The Ramyeon Library at CU Hongdae Sangsang branch in Mapo-gu, Seoul, Jan. 11. 2026. Yonhap




SEOUL, January 19 (AJP) - Beneath the global rise of K-ramyeon lies a harsher reality at home: much of Korea’s food industry is shrinking, squeezed by a prolonged domestic consumption slump, rising input costs and a weak currency that has inflated import prices.

On the surface, K-food appears unstoppable. Samyang Foods’ Buldak Spicy Chicken Noodles dominate convenience-store shelves worldwide, while Nongshim’s Shin Ramyun has become a staple at major U.S. retailers such as Walmart.

But the export boom is far from universal.

Samyang Foods now generates 81 percent of its sales overseas, with Nongshim and Pulmuone also posting steady growth abroad. Beyond this narrow group, however, many food makers remain heavily exposed to weak domestic demand.

Binggrae, whose Melona brand has become an icon of “K-ice cream” in North America, still derives only 13.7 percent of its revenue from exports as of 2025. That limited overseas exposure has failed to offset falling local consumption and rising costs, prompting the company to offer voluntary retirement to employees across the organization.

A similar pattern has emerged among other domestically focused firms. Lotte Wellfood reported a consolidated operating profit of 63.9 billion won in the third quarter of 2025, down 8.9 percent from a year earlier, citing higher cocoa prices and one-off costs linked to voluntary retirement programs.
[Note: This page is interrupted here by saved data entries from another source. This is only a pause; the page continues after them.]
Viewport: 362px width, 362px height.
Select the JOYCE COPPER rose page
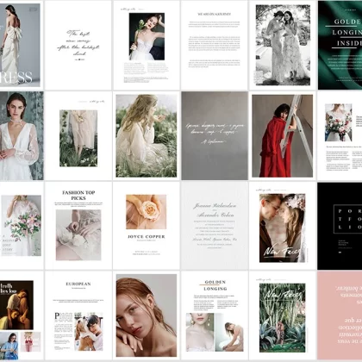[147, 226]
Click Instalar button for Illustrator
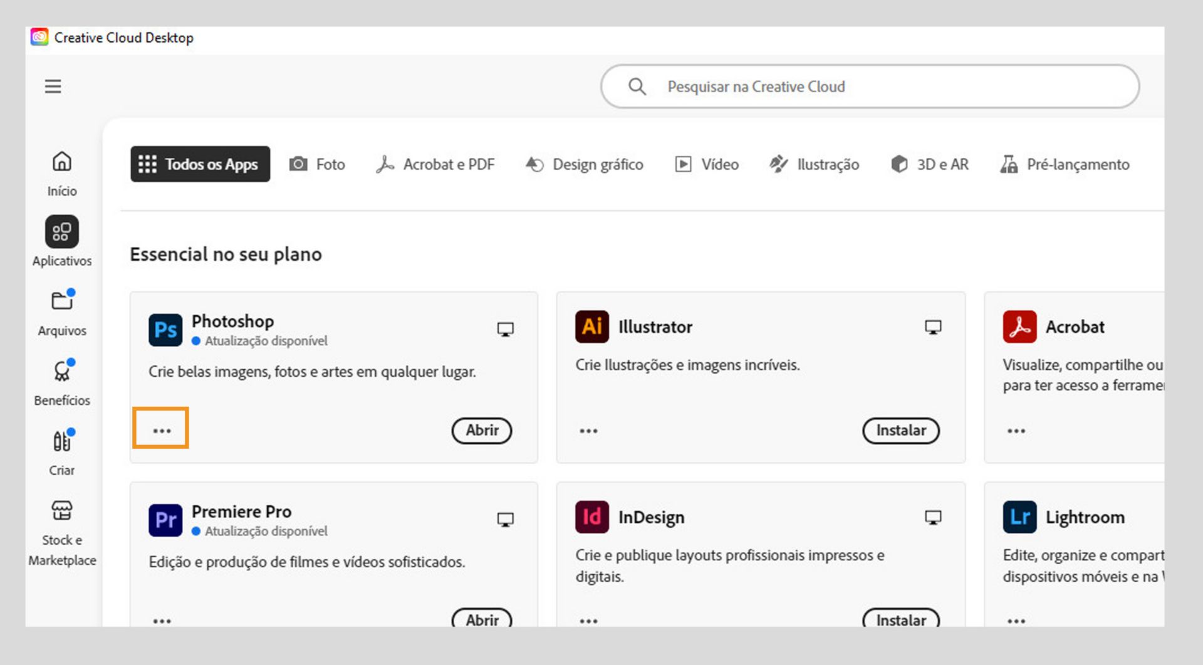 point(901,431)
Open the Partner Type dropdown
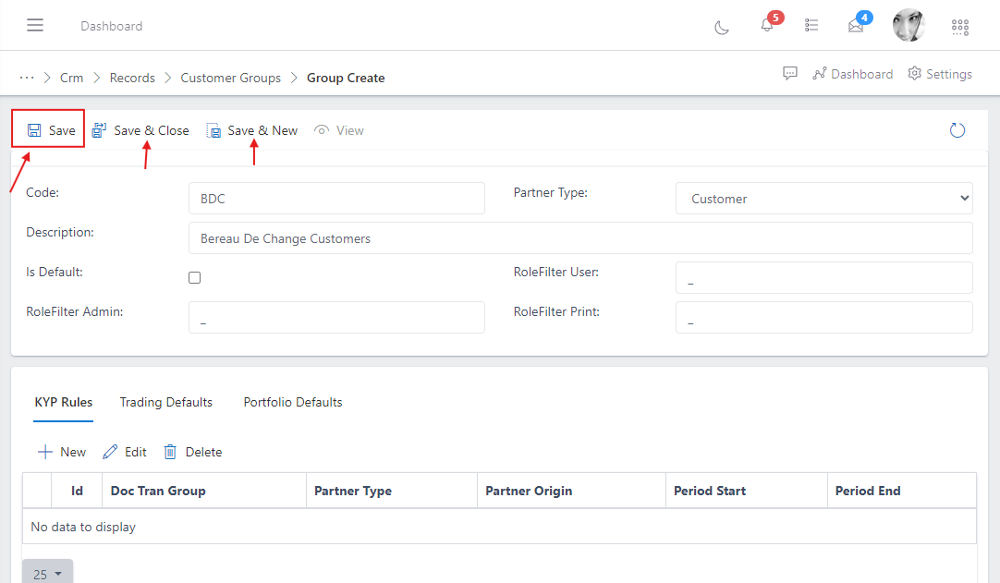Image resolution: width=1000 pixels, height=583 pixels. pyautogui.click(x=823, y=198)
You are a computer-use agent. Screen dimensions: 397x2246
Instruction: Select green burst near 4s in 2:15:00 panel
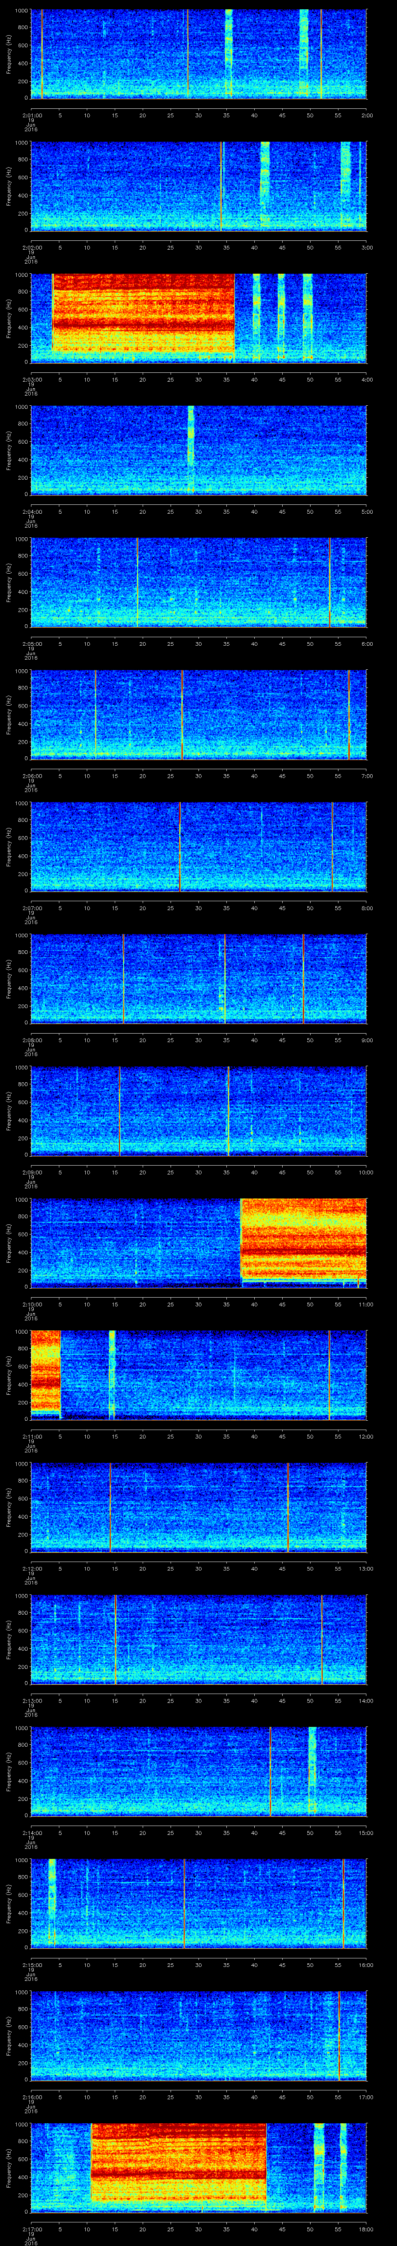pyautogui.click(x=52, y=1902)
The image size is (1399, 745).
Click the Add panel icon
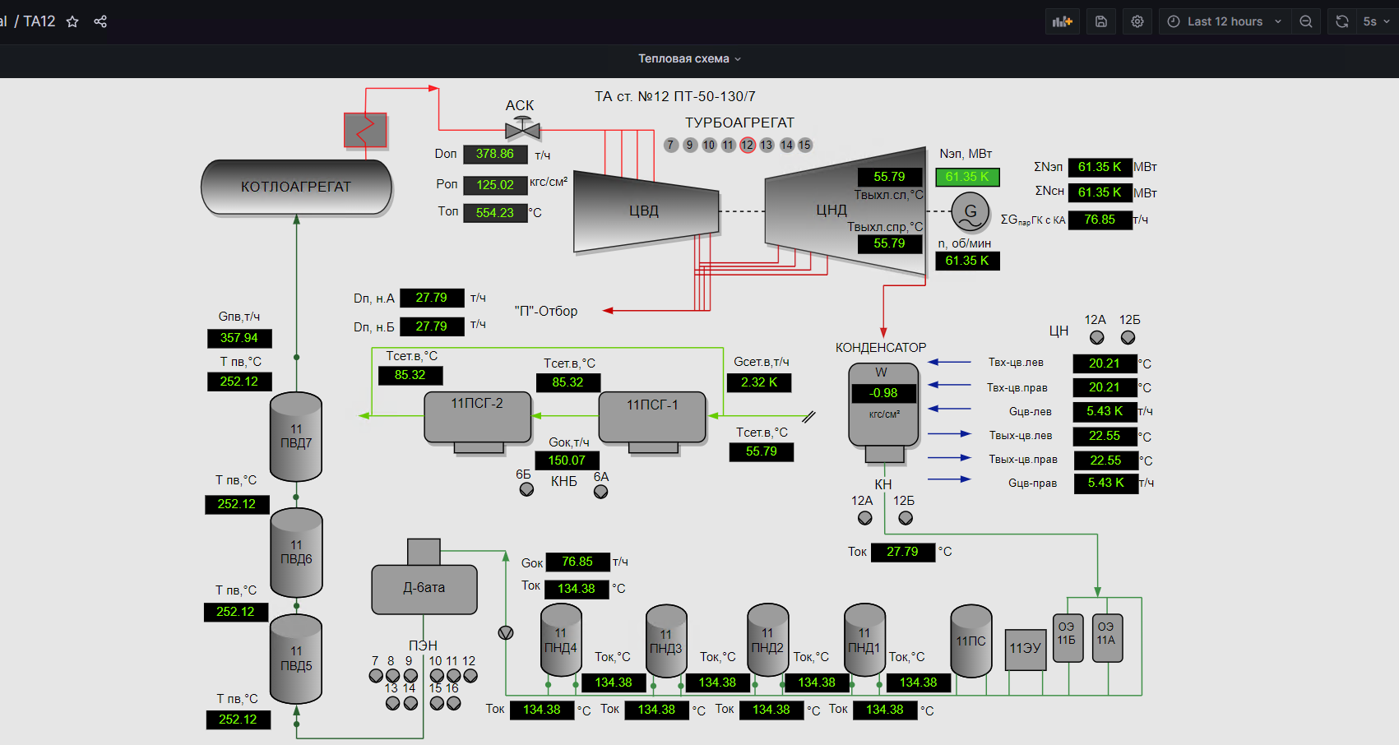[x=1062, y=21]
The contrast with export-driven peers is stark.

According to the Korea Customs Service, ramyeon accounted for 13.3 percent of total K-food exports last year, followed by seaweed at 10 percent and confectionery at 6.7 percent. Together, the three categories made up roughly 30 percent of total exports — and the companies most exposed to these segments delivered the strongest earnings.

Samyang Foods posted third-quarter consolidated sales of 632 billion won and operating profit of 130.9 billion won in 2025, up 44 percent and 49.9 percent, respectively, from a year earlier, driven by surging overseas demand. Nongshim reported sales of 871.2 billion won and operating profit of 54.4 billion won, with operating profit jumping 44.7 percent. Pulmuone also recorded solid growth, with sales rising 6.6 percent and operating profit up 14.4 percent.


Industry observers say the outperformance was driven not only by wider distribution but also by consumer engagement strategies centered on social media.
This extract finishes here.